By The Reporter Staff
Larry Kassan will facilitate the film discussion of “Fiddler: A Miracle of Miracle” at Super Sunday on August 29. For more information about the event, see the article on this page.)
Larry Kassan, who is coordinator of special events and theatre at the Rod Serling School of Fine Arts at Binghamton City School District, knows “Fiddler on the Roof”: not only has he seen more than a dozen productions of the musical, but he has directed, designed or produced “Fiddler” at least six times. Why does he feel the musical is so popular? “I can say that in one word: tradition,” he noted in an e-mail interview. “Honestly, Tevye’s story is universal. It touches all who see it.
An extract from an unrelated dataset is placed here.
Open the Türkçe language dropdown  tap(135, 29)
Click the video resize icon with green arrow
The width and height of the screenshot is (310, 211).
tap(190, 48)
Recently, I was watching ‘The King and I.’ I could even see Tevye’s struggles [as similar to those of] the king of Siam: a changing world [where one is] so desperately trying to hold onto one’s traditions.”
The many performances he’s seen range from community theater to Broadway. He noted, “[I saw] the recent revival and a revival a few years back starring Harvey Fierstein, who took over the role from Alfred Molina. I must admit my favorite to date was the all-Yiddish revival directed by Joel Grey at the New York City Museum of Jewish Heritage. It was wonderful and held a special place in my heart since my daughter was getting married a month later. I sobbed through the wedding scene and ‘Sunrise Sunset.’ I also got to see a local actor, Claus Evans, play the lead in an outdoor summer production in Albany, but surprisingly never saw him here at the former Cider Mill Playhouse.”
His connection with the musical began young. He noted that his first production took place during his high school years at his temple on Long Island. Other performances include those at community theaters and summer stock productions, including one in Lake Placid, NY, just prior to the 1980 Winter Olympics. But some of his favorite memories are from productions held in the Binghamton High School Helen Foley Theatre.
“As you know, [Binghamton High School is] a very diverse school and our cast both reflected and celebrated this diversity,” Kassan said. “Tevye, who makes a point often throughout the musical that he has five daughters! In our production of his five daughters, one was African American, one was of Irish heritage and the other was from a Vietnamese family! Our Yente was a wonderful senior at BHS who was also African American. Knowing I was the only Jewish member of the musical faculty, she stuck close and constantly asked me questions about the character of Yente. We often broke into character together and I would take on the role of a resident of Anetevka, in the cafeteria, [while] passing each other in the halls, etc.”
Kassan noted that sometimes he and the student kept acting outside the school. “A most amusing memory was at Wegmans,” he added. “She was a cashier there and I would always choose her counter to check out my groceries. She would greet me as Yente asking, ‘So, Mr. Kassan, how are you,’ in as ethnic a voice that she could muster. I would respond, ‘How should I be doing?’ She would say, ‘Of course, with all this mishegoss!’ Needless to say, the looks we would get from the shoppers on line were priceless!”